__EXERCISE DIRECTIONS__. Below are the entries; give again exactly the lines from the one mentioning "Additional information (45, 462)" through the one mentioning "Add to cart (55, 307)", inclusive.

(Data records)
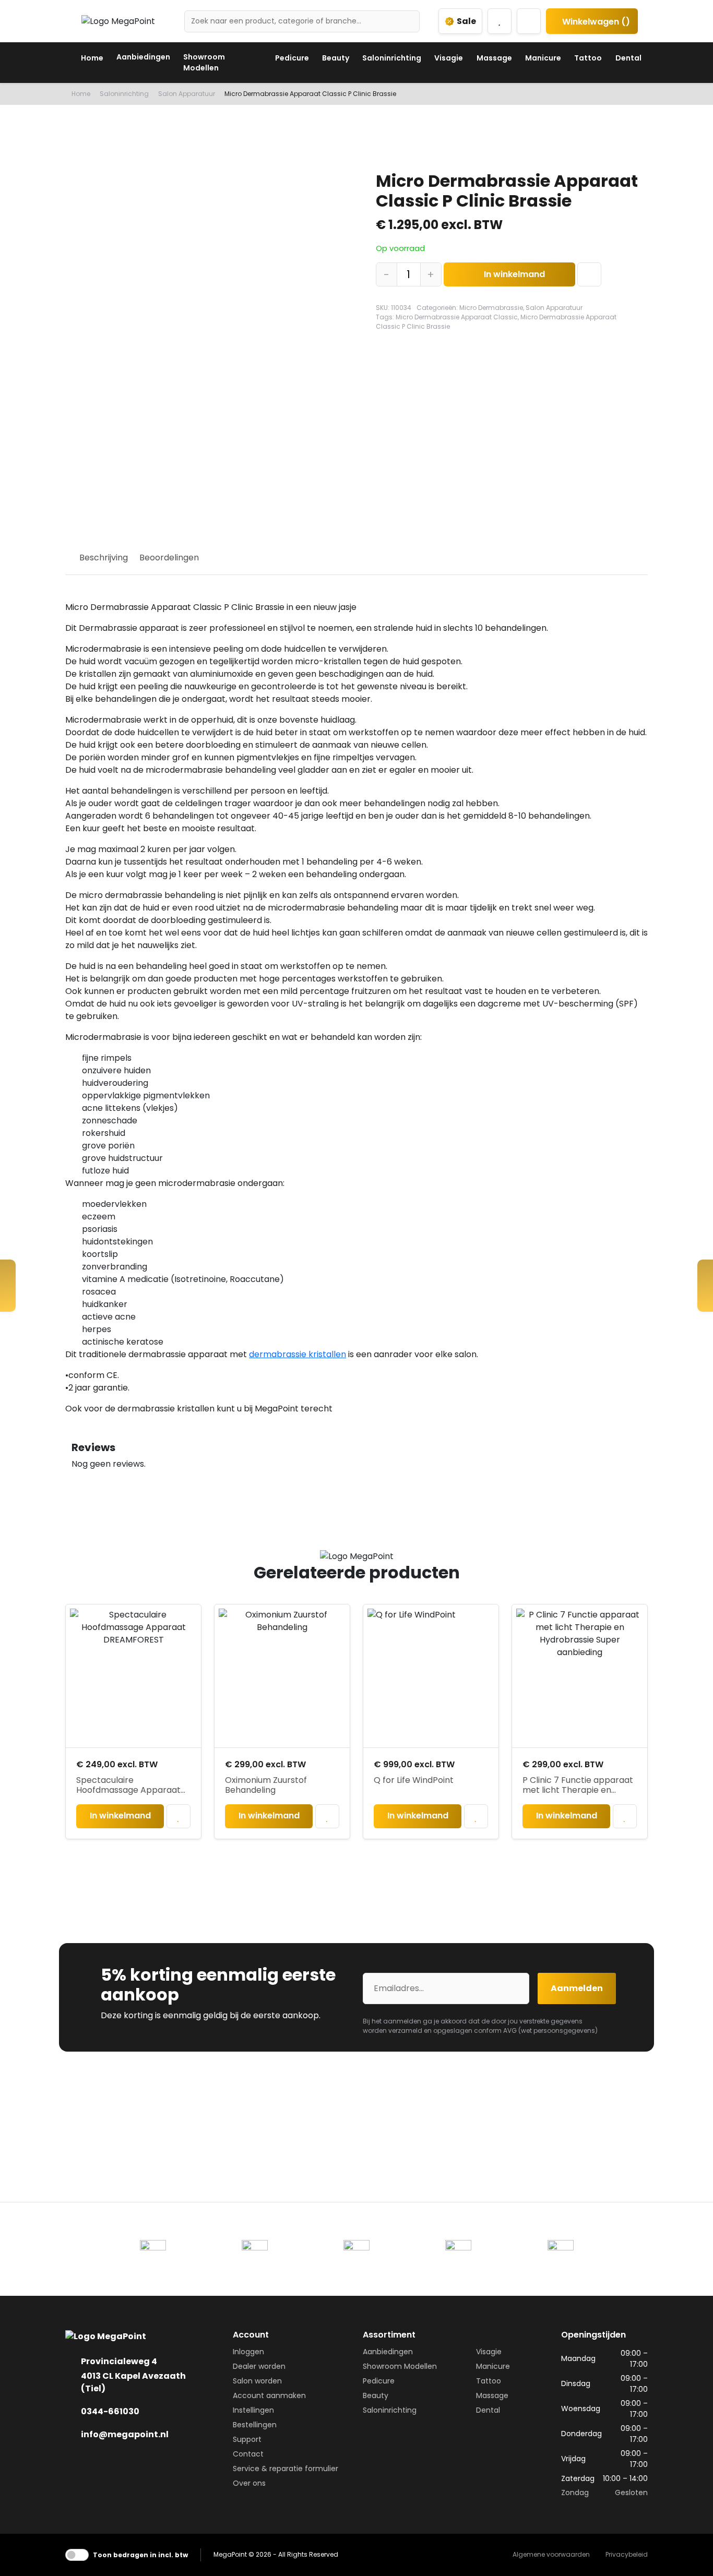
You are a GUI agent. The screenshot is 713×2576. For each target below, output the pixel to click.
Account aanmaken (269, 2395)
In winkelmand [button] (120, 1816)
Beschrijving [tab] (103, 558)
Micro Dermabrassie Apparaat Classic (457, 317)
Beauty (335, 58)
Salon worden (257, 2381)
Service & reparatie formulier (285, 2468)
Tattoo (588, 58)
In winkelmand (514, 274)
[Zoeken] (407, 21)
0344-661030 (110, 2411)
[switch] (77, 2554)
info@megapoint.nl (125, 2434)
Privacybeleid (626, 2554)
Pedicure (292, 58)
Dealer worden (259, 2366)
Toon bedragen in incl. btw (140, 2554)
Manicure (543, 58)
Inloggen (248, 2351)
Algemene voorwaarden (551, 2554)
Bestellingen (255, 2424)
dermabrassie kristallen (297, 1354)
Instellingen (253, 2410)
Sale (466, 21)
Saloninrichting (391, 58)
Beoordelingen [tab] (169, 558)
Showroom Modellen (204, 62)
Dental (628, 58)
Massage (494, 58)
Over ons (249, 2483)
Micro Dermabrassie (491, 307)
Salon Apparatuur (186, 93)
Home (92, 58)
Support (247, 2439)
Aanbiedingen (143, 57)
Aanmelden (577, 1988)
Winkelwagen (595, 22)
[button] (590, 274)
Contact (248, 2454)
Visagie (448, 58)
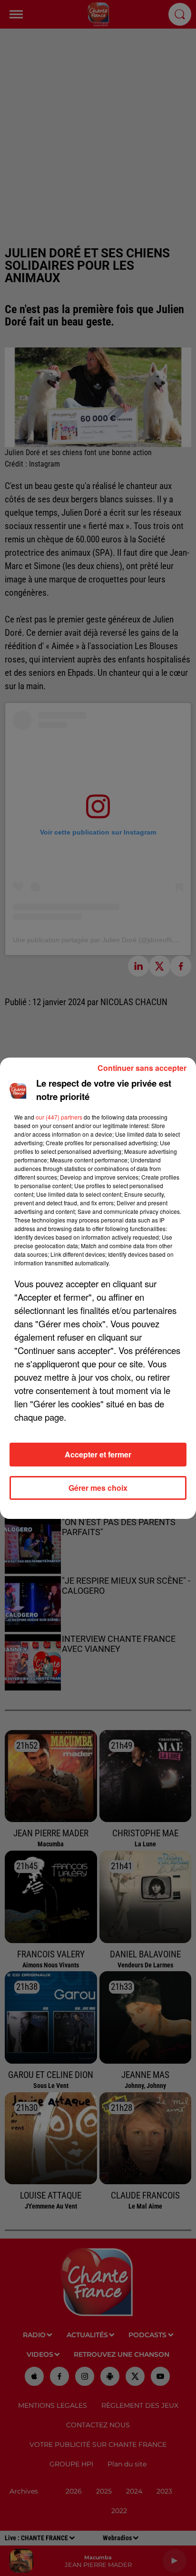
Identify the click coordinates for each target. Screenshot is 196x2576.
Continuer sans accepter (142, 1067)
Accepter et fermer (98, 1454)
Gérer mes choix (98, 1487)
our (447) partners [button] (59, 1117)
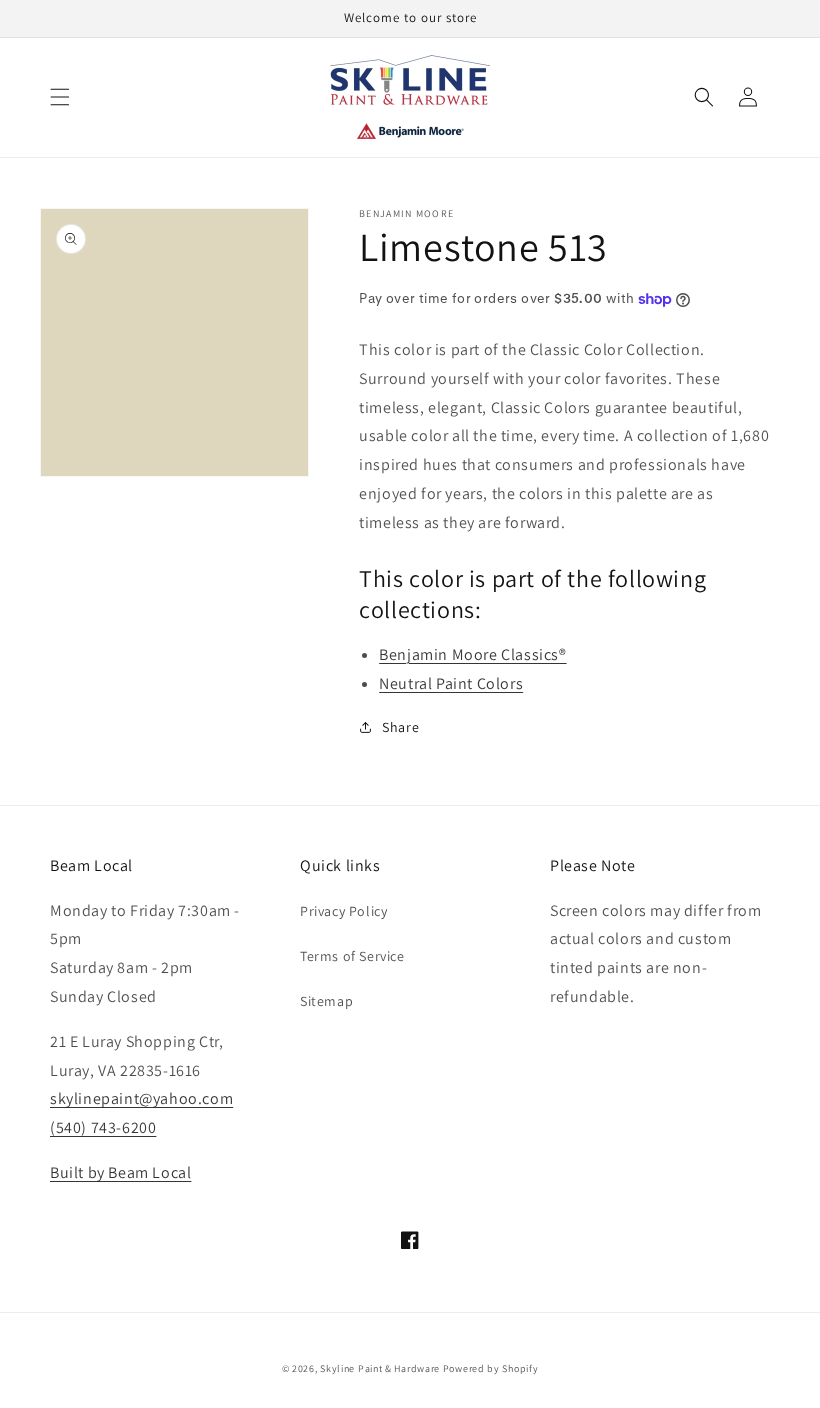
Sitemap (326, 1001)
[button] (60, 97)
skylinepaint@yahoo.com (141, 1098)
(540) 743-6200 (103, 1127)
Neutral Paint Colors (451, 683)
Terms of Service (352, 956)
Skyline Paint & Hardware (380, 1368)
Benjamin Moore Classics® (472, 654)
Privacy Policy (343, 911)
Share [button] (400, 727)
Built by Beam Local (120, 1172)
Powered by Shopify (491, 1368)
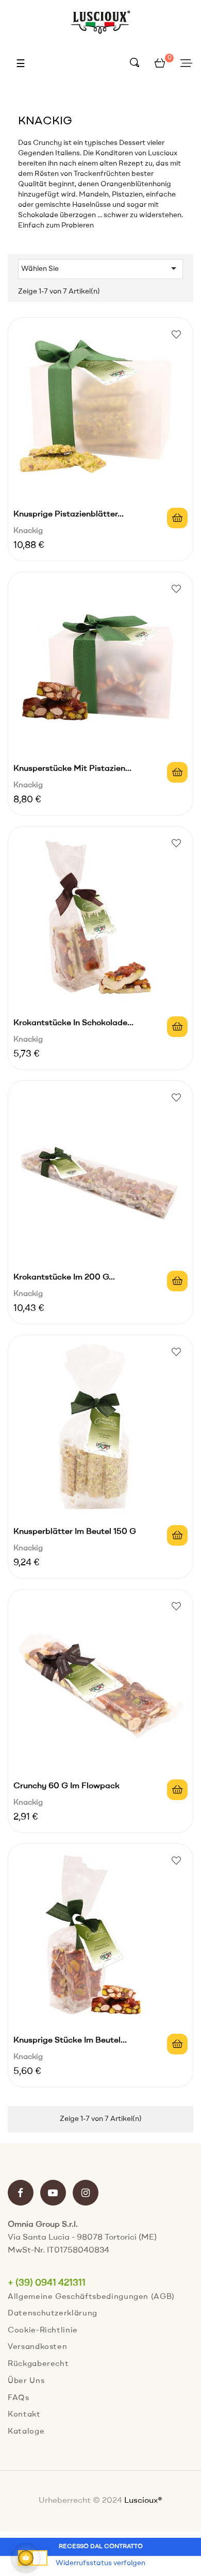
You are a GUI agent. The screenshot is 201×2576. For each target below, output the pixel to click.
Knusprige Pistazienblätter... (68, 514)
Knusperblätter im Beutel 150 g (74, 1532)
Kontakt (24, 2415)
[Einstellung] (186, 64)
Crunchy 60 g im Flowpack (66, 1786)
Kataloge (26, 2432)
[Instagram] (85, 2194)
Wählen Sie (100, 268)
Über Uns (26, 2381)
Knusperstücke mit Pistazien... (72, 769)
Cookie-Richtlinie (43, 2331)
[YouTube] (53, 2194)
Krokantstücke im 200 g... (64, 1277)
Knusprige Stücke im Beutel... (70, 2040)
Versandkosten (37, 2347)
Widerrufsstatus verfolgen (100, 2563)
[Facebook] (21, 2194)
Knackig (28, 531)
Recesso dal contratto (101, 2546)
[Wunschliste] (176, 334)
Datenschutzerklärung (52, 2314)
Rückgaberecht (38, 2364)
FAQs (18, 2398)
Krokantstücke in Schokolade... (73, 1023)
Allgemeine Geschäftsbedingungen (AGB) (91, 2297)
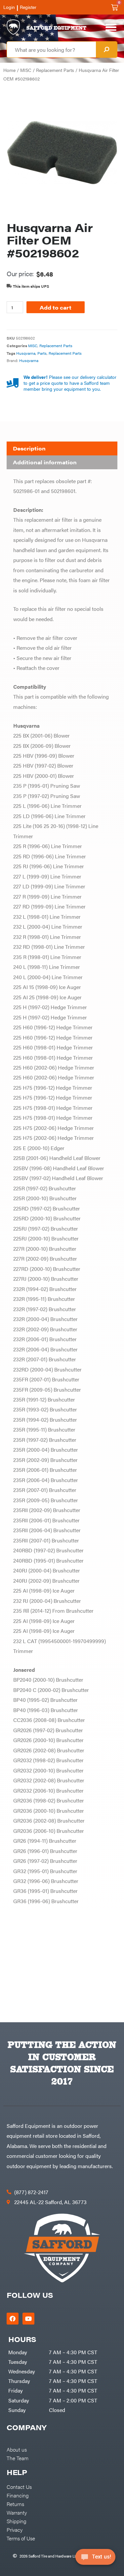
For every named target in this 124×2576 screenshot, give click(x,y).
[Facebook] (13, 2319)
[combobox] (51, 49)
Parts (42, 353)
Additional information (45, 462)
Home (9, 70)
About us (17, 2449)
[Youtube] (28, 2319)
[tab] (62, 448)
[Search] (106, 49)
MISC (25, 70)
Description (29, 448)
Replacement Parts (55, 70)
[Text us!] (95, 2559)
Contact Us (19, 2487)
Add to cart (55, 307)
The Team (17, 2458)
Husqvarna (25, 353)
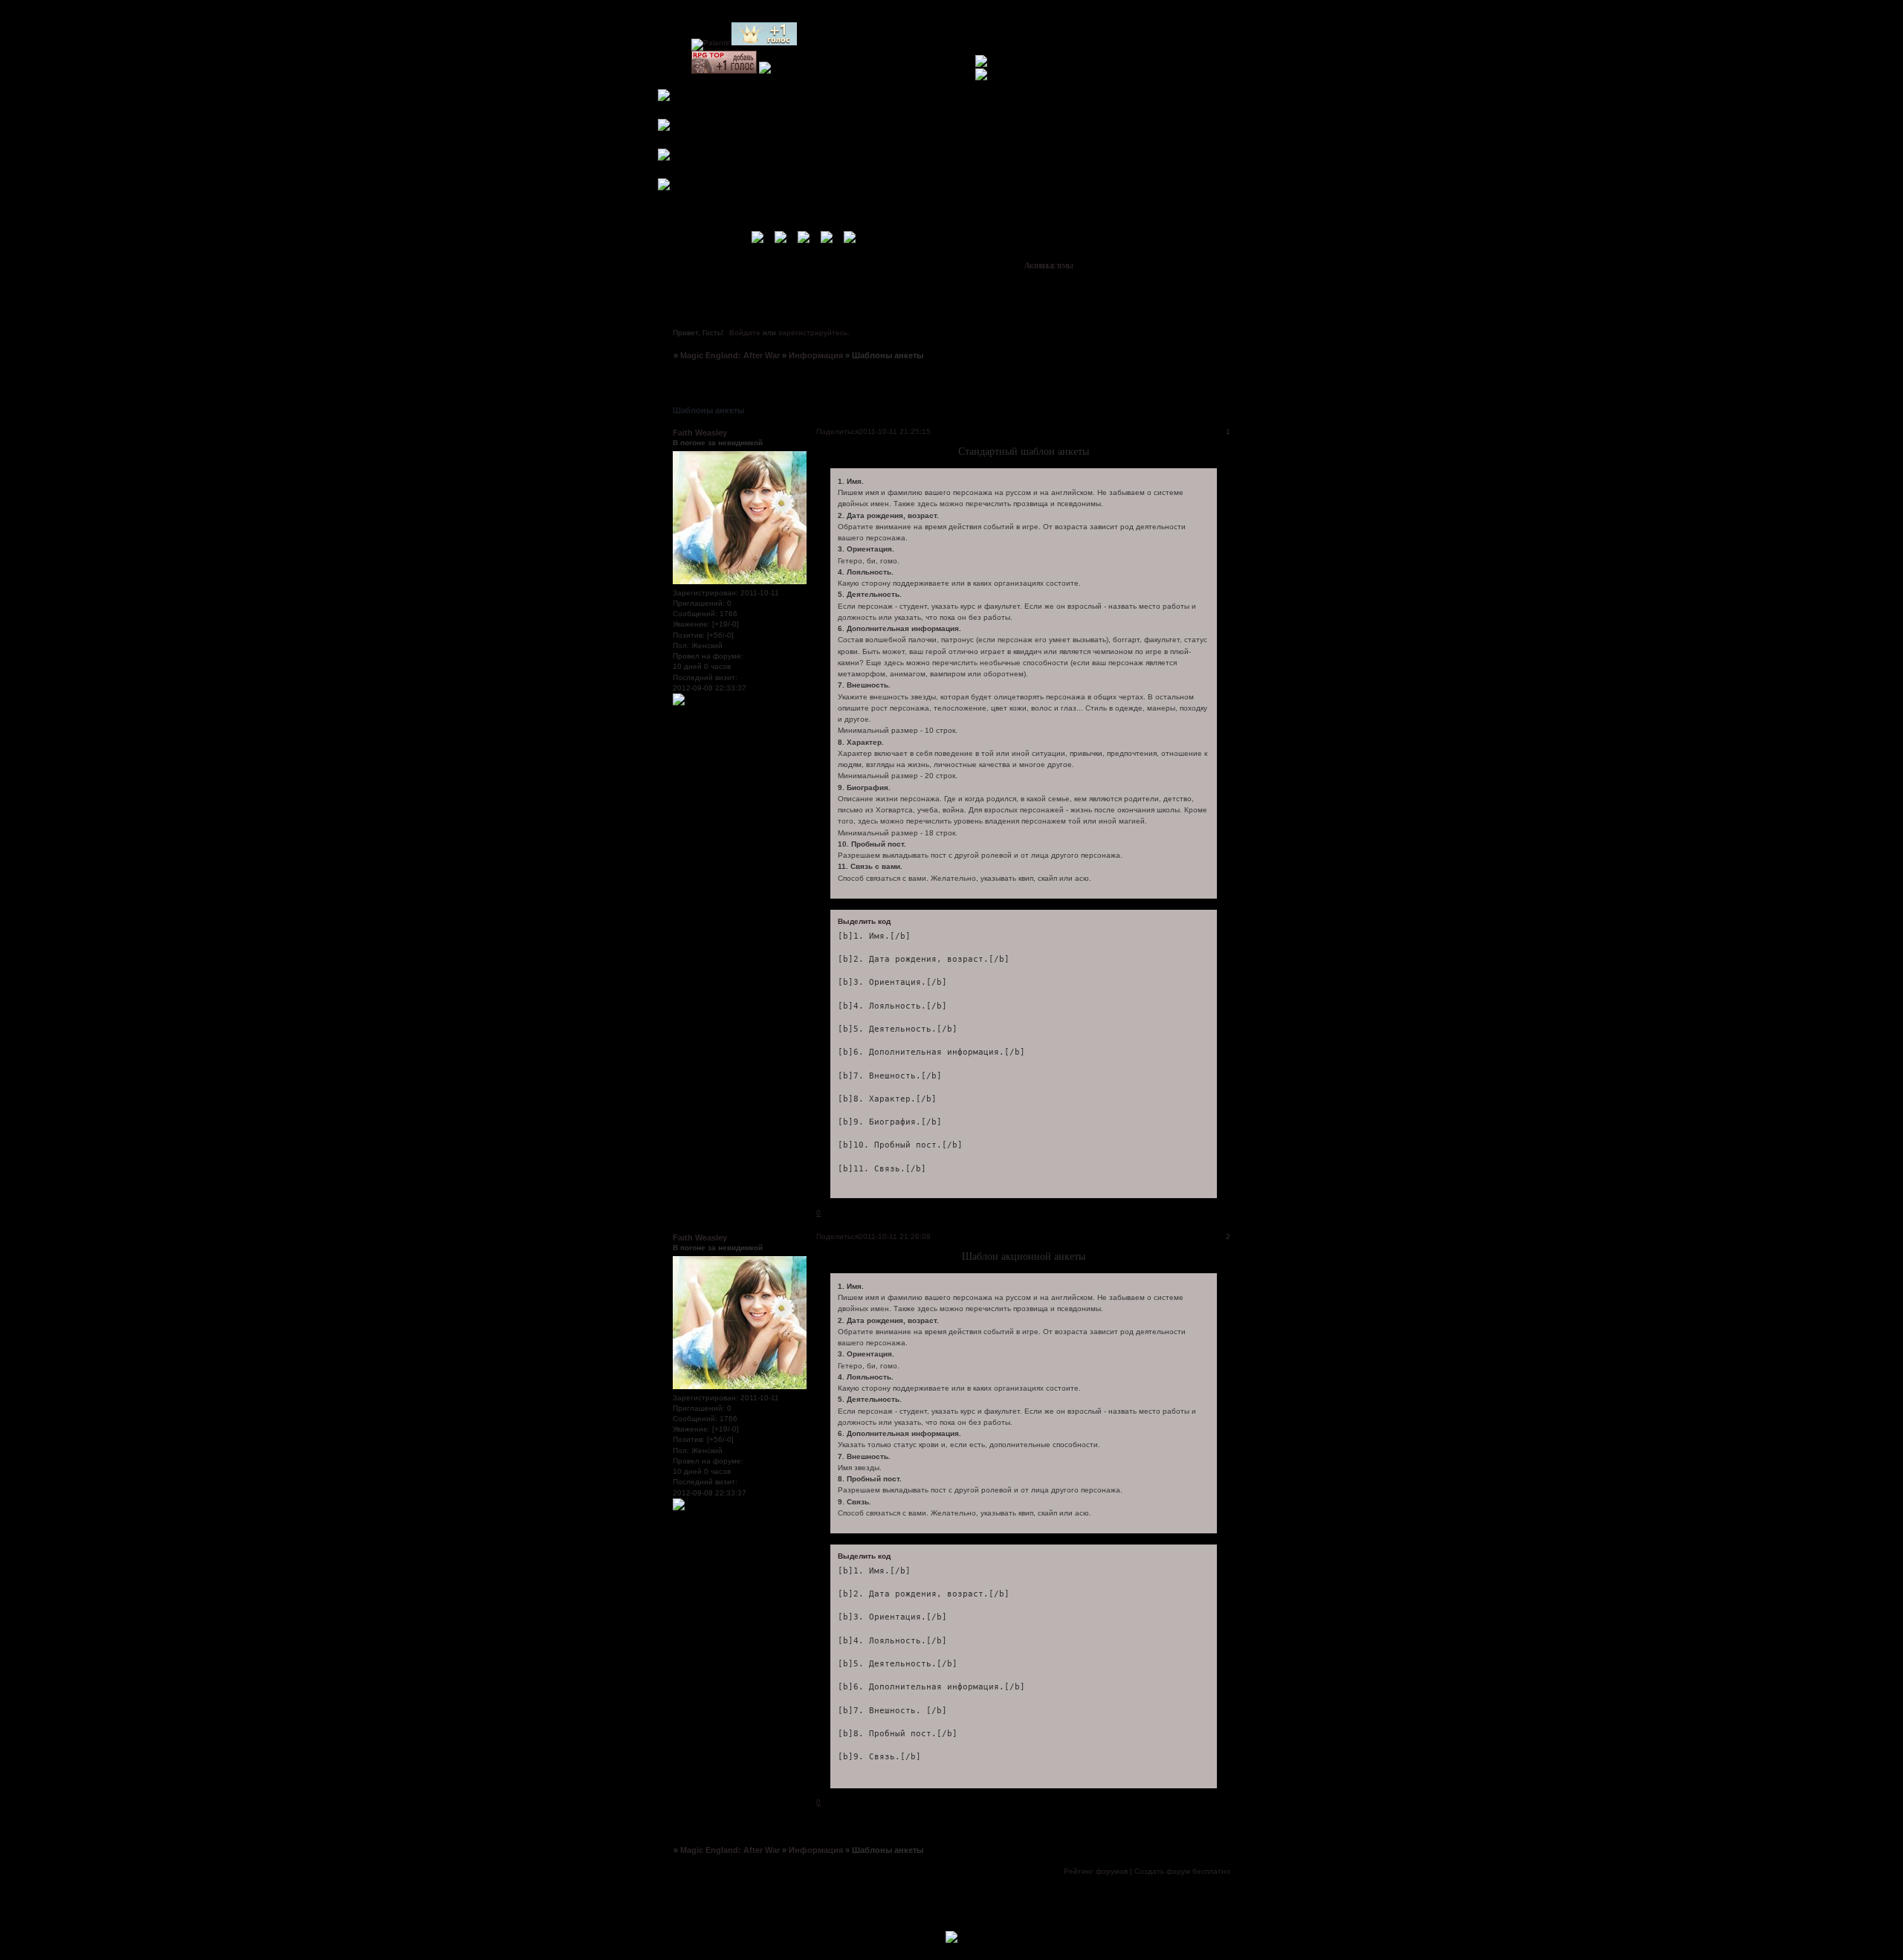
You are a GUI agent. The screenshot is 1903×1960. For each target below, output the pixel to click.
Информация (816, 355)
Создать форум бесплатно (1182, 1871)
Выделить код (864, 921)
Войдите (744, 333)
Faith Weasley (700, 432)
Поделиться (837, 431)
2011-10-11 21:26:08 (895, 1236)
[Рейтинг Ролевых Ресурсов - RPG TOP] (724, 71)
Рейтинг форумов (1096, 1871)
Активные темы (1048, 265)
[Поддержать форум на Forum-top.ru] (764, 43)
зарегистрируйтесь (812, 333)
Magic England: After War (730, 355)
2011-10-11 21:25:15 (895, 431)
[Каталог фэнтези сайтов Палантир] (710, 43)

__RESPONSE TO THIS TASK__.
Additional information (45, 462)
Home (9, 70)
About us (17, 2449)
[Youtube] (28, 2319)
[tab] (62, 448)
[Search] (106, 49)
MISC (25, 70)
Description (29, 448)
Replacement Parts (55, 70)
[Text us!] (95, 2559)
Contact Us (19, 2487)
Add to cart (55, 307)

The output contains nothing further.